Especially given the play’s gay subject matter, your gay fans — myself included — were very much looking forward to seeing you on Broadway this season in the revival of Terrence McNally’s Lips Together, Teeth Apart before your unexpected departure from the project a couple weeks into rehearsal, which ultimately led to the show’s cancellation.
Oh, yeah, well, thanks for asking about that, but do you know about Karen: The Musical?
Yes, and I hope that, if nothing else, not doing Lips Together will allow you more time to focus on that.
Yeah, totally. It’s going to be a touring show. We’re going to be doing it in Los Angeles first, so you won’t have to travel far to see it. We’re developing it now. We’ve got a producer, a composer, and a director, so now we’re just looking for the perfect people to write the book. It’s going to be a big throwdown between Karen Walker and Beverley Leslie, so I think Leslie Jordan and I are going to have a lot of fun together. And because it’s a touring show, we can take it anywhere Will & Grace is popular, which is kind of everywhere.

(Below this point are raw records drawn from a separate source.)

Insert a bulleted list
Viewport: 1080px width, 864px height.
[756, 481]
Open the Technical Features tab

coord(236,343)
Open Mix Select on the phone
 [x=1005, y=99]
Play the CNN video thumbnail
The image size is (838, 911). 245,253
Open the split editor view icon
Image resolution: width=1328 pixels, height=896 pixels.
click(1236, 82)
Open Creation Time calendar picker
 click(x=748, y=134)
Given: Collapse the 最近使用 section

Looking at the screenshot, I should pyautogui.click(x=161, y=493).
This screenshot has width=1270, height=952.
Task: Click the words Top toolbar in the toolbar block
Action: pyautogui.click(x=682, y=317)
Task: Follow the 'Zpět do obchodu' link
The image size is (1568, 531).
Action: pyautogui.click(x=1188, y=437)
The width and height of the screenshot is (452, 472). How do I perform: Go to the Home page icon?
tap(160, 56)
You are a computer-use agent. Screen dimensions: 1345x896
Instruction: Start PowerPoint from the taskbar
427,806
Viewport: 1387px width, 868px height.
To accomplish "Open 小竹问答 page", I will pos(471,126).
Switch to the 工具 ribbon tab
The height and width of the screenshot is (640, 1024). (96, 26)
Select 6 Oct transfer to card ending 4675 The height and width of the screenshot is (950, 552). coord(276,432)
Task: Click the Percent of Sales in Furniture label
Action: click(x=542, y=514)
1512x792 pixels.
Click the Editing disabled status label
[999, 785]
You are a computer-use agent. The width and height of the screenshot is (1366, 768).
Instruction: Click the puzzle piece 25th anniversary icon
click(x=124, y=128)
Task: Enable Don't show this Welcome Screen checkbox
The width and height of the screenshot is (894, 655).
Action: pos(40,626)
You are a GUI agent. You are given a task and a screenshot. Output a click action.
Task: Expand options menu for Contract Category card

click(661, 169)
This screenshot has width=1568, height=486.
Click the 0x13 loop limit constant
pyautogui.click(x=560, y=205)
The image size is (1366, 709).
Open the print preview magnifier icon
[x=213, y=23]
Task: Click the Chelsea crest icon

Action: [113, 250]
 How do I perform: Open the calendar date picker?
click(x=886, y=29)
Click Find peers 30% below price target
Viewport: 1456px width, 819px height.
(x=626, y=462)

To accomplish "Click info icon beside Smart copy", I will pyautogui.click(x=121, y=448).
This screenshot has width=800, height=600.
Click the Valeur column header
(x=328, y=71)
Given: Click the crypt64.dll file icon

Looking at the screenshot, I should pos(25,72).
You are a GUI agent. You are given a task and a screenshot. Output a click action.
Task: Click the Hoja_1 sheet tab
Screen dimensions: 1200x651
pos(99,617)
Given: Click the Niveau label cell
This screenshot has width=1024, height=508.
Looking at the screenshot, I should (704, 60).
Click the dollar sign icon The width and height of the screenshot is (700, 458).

But getting back to Lips Together for just a moment, there has been a lot of speculation about why you actually left the show. Personally, as a longtime fan, I don’t like reading reports of you being a total diva, so I’d love for you to clear up all those negative rumors. Will you ever release some sort of formal statement with your side of the story in your own words?
Yeah, someday the story will come out. But I think you and I both know that I am not a diva. It’s sweet of you to ask me about it, but at this point it’s not a big deal. Let’s wait until it all comes out organically, you know what I mean?
Fair enough. In the meantime, care to comment on Chace Crawford dropping out of Footloose?
[Laughs] I didn’t even know about that.
Sorry, I couldn’t resist. To end on a lighter note, after seeing your commercials for M&Ms and I Can’t Believe It’s Not Butter, I firmly believe that you should sponsor everything. Is there another product you love or use regularly that you’d want to sell with singing and dancing?
It should be some kind of douche. Maybe Summer’s Eve. Why not? Or adult diapers. Let’s just go for it, right? [Laughs] OK, see? Now you’re my Brandon.